# The problem
Write out the records word for word, from the first line through the line containing "pyautogui.click(x=187, y=87)".

[Data listing]
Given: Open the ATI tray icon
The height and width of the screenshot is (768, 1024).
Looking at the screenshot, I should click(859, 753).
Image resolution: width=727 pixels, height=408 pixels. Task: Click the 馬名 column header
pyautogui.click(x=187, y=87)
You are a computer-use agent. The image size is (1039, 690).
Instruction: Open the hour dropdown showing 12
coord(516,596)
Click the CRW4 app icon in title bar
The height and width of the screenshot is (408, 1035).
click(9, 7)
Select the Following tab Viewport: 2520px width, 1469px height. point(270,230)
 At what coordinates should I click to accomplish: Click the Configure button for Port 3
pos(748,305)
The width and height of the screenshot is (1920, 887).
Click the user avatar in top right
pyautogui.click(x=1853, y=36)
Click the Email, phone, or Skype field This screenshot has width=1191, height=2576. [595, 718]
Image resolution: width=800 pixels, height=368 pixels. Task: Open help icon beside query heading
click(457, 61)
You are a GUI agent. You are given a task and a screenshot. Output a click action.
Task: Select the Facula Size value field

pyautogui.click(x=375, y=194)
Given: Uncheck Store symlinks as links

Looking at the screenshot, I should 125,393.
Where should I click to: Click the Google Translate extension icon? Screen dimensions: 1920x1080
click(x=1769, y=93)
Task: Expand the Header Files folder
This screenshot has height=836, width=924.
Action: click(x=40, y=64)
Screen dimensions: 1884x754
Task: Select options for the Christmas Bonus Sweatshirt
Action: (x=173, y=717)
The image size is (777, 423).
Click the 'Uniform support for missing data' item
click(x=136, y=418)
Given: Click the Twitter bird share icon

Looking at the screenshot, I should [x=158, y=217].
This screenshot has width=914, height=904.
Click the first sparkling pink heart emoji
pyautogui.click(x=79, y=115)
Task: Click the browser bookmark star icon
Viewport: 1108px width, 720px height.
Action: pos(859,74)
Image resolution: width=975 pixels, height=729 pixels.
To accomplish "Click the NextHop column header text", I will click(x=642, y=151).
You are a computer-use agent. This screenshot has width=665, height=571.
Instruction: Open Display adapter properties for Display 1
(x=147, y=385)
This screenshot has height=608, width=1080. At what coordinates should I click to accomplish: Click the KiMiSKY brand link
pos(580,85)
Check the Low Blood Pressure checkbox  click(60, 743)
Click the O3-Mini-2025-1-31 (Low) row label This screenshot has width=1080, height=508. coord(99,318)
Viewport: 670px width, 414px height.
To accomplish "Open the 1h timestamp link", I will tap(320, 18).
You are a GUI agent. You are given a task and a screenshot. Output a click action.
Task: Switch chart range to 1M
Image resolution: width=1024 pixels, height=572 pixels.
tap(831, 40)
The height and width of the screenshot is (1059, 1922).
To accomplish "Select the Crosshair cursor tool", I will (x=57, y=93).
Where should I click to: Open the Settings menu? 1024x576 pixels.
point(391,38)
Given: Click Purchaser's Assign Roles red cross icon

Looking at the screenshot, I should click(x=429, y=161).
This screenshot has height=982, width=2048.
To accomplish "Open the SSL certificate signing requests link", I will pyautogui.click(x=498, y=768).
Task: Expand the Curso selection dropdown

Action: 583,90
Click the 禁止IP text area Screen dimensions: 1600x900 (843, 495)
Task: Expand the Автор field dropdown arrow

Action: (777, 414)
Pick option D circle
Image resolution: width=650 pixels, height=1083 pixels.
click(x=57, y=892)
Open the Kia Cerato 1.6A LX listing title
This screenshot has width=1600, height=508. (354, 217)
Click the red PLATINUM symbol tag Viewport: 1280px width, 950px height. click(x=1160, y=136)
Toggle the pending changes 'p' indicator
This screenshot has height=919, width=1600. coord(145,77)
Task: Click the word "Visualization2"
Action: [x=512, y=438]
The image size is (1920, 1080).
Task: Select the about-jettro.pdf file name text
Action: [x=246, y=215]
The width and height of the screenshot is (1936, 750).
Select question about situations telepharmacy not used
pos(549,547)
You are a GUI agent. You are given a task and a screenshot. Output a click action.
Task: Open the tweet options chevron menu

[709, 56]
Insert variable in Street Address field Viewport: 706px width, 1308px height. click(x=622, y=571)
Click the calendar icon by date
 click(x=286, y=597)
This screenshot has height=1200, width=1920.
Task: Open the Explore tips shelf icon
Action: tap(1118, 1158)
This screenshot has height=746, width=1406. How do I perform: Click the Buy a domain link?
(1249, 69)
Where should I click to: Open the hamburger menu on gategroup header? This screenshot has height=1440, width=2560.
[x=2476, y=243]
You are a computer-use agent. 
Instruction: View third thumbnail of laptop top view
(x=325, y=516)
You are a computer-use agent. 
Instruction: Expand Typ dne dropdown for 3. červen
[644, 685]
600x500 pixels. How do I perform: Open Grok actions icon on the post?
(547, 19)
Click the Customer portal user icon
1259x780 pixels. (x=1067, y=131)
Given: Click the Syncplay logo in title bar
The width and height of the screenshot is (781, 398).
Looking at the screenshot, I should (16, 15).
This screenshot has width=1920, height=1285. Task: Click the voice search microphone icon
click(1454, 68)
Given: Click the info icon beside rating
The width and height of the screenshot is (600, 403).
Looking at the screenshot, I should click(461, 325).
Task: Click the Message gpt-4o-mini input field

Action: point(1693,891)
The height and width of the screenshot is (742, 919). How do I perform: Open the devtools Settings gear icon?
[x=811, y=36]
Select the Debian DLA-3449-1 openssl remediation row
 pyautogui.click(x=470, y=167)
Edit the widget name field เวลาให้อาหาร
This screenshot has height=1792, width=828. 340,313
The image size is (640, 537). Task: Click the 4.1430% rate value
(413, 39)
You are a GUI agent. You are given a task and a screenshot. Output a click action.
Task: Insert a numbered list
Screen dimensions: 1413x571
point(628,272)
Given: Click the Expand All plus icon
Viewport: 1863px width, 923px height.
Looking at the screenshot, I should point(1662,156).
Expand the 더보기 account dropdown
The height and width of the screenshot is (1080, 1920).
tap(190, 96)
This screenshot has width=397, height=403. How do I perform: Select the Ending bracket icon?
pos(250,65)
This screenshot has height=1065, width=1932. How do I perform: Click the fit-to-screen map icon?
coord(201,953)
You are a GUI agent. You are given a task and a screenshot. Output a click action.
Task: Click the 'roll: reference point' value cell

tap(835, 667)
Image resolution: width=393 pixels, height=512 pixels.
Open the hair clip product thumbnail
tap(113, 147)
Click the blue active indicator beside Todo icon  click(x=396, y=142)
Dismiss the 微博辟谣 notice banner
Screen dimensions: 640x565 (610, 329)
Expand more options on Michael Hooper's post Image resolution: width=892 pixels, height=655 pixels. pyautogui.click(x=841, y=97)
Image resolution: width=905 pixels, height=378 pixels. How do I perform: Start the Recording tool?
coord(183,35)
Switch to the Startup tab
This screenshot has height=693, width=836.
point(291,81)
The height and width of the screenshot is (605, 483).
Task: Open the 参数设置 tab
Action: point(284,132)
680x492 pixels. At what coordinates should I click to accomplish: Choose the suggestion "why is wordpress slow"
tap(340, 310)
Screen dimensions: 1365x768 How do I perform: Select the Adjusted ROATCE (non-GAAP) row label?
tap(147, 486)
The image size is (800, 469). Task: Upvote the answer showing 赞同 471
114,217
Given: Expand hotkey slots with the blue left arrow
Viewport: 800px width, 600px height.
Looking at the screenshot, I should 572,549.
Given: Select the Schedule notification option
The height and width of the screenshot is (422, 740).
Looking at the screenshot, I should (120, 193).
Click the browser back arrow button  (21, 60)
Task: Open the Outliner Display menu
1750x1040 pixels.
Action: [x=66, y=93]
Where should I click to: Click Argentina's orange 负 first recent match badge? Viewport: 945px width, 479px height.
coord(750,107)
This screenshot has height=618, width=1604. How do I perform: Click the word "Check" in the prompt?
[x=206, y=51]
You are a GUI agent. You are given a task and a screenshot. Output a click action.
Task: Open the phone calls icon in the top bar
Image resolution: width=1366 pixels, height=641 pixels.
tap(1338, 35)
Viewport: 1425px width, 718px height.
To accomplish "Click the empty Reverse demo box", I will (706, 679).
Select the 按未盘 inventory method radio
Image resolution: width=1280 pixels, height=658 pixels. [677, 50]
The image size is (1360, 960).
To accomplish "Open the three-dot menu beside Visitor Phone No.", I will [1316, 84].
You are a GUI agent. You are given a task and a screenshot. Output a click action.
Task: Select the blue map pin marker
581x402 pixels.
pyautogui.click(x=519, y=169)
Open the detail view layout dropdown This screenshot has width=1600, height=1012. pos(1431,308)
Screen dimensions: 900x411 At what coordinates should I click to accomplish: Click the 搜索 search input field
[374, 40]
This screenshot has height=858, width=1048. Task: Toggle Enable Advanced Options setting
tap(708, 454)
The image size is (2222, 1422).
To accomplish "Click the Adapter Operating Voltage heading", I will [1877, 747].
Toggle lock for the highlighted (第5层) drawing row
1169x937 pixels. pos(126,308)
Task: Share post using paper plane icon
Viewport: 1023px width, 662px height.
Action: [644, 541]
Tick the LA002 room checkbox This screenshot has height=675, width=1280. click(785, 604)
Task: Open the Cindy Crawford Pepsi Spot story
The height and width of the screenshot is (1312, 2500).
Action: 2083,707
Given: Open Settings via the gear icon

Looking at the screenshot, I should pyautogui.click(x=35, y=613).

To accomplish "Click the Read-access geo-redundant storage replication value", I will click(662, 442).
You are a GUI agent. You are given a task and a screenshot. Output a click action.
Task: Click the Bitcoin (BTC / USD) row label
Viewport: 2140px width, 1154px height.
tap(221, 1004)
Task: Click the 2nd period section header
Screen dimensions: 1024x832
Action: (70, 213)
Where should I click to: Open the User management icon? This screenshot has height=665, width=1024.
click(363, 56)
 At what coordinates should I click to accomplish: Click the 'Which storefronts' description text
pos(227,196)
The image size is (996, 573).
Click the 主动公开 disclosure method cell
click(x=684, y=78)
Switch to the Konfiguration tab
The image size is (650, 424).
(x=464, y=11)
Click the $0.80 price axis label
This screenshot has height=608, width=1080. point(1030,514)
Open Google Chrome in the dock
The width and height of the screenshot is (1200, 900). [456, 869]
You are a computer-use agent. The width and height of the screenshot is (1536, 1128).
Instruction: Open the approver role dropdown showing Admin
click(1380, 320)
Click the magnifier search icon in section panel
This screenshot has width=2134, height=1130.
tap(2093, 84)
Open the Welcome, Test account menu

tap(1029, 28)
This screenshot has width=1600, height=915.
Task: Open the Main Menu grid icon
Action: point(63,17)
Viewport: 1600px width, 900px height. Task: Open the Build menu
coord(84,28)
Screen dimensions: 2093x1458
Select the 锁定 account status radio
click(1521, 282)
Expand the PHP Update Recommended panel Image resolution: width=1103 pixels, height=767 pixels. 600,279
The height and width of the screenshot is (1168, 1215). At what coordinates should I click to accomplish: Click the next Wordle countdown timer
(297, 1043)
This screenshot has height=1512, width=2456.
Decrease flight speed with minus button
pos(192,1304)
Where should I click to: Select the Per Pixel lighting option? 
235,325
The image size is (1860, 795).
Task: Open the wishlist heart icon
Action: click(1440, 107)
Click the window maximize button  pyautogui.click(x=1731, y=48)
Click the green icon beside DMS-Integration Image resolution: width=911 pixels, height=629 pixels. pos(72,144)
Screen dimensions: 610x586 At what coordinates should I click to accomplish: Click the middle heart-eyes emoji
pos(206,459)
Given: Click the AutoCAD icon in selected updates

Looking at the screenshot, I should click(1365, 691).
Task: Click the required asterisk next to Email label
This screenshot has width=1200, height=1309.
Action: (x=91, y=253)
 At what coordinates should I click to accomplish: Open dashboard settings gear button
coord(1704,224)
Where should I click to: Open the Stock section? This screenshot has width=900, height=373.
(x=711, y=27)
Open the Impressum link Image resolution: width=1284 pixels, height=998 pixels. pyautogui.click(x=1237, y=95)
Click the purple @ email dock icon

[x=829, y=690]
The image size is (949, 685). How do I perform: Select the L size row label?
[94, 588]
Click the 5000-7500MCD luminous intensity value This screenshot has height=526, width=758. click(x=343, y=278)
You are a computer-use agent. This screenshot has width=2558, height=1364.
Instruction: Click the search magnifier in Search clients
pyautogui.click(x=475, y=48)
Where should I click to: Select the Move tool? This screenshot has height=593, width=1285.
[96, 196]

# Answer for the task
Given: Open the ATI tray icon
The height and width of the screenshot is (768, 1024).
Looking at the screenshot, I should click(859, 753).
Image resolution: width=727 pixels, height=408 pixels. Task: Click the 馬名 column header
pyautogui.click(x=187, y=87)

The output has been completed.